A little common sense, please

The type of cottage you supposedly inherit when the lawyer knocks on your door and hands you the keys.

I am losing time.  Seriously, one minute I’m writing the blog for mid-August, when I go to write the next blog—I think—a week later, I find three weeks have passed.

Life in lockdown is a blur of work, exercise (still doing Ringfit), and sleep, even on the weekends.  The days are running together, with little to no writing done.  Many days I don’t even go outside.

I don’t check my personal mail often.  It’s mostly spam at present, and I’m sitting at the same computer all day every day.  When I’m done I just want to get away there.  Hence, if you send us an email, it may take longer than normal to answer.  It’s not intentional.

I have made some time for reading—usually at night when I drop into bed, exhausted, and can’t sleep.  Which of course means I’m exhausted the next day, too, but that’s another matter.  And hey, if someone has come up with a solution for laying down in bed and reading with glasses on, I want to know about it. Falling asleep reading is a luxury I can no longer afford if I want to keep my glasses in good shape.

Amazon had a three-month no-pay option on Kindle Unlimited, so I took that up.  I have found some good books there, some bad books, and many in between. 

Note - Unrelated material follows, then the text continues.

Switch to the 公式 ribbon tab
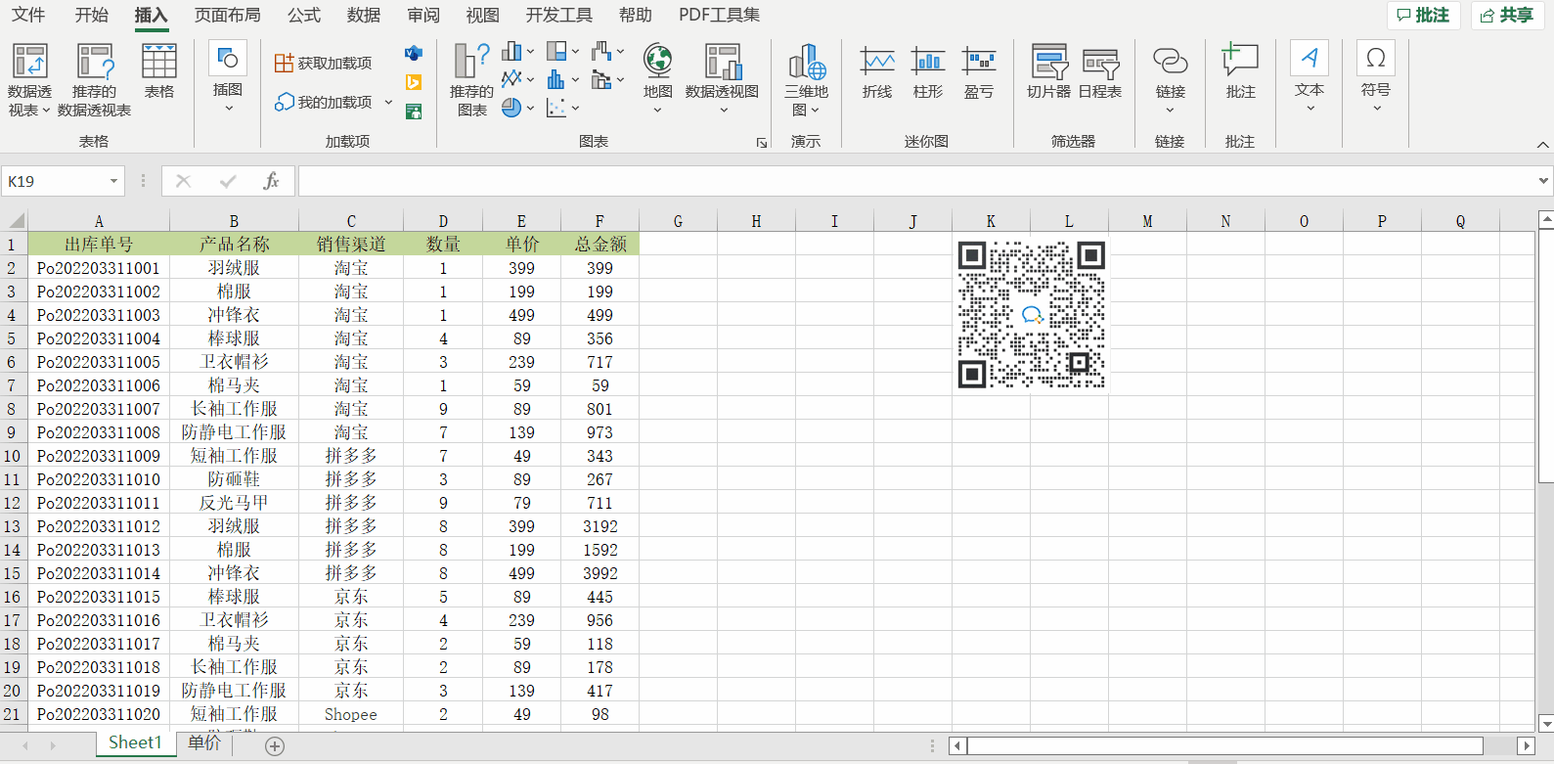1554x764 pixels. [303, 15]
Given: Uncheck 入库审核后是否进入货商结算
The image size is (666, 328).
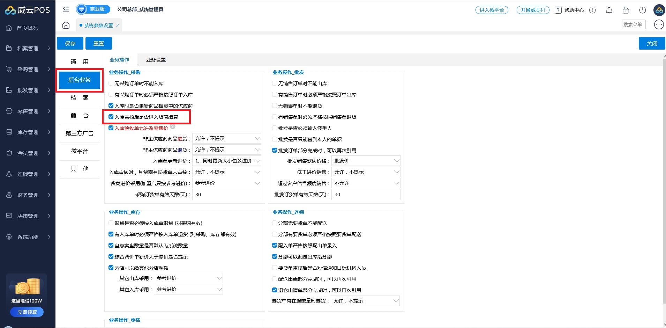Looking at the screenshot, I should [x=111, y=117].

Somewhere along the line I hit a patch of, “Hey girl, you’ve inherited property and powers from a relation you’ve never heard of before, here’s the key,” urban cosies. I like wish fulfilment books as much as anyone, along with inherited powers, but please, please, make the protagonist work for those powers.  It’s not super-believable when your former non-powered, no-idea I had powers heroine is suddenly able to overcome bad guys who’ve been evil for hundreds of years.

(It reminds me a lot of Ringfit, actually. The computer exercise game I’m playing. You’re up against a super-buff supposedly-bad dragon who exercises all day every day, and you still manage to beat him. I think not. One hit from him and you’d be dead, even if he knocked you accidentally.  Truly.  There is no way a newbie like me could beat him in reality.  But I digress.)

Not only that, in age of scammers and identity theft, authors please don’t write stories where the protagonist takes someone’s word without verification.  Not without setting up a plausible background for it, anyway.

Five of the stories I read and discarded (nowadays I only read as far as I want to) started with the protagonist losing everything—job, home, boyfriend and/or family.  (Very convenient if you’re about to up sticks and cross the world.)  The doorbell rings.  The visitor turns out to be a lawyer, with the protagonist’s unknown [insert relative here]’s will, and the keys to the relative’s house.

Let me tell you dear author, I would think that person at the door is a scammer. I would shut the door in his face (it’s always a him) so fast he won’t finish talking.  If you come to my home and tell me you are a lawyer, I won’t believe you.  A legitimate lawyer would contact me by letter or phone first, set up an appointment, and I would go into his office to talk to him.  Only then, maybe, would I start to believe.

And if I was the lawyer, I certainly wouldn’t hand over the keys to the house and the bank deeds to a total stranger two minutes after knocking on the door, without verifying who they are.

I probably come across as hypocritical here, because I’ve said before, over and over, that I don’t expect my historical fantasies to be abide by ‘how we thought it was back then’, but I find it harder to suspend belief when it’s current time and my own country (two of these books were set in Australia.)

I’d like my protagonists to have a modicum of common sense.

2 replies on “A little common sense, please”

This immediately made me think of Aunt Dimity’s Death, but thankfully the lawyers in that story were much more by-the-book!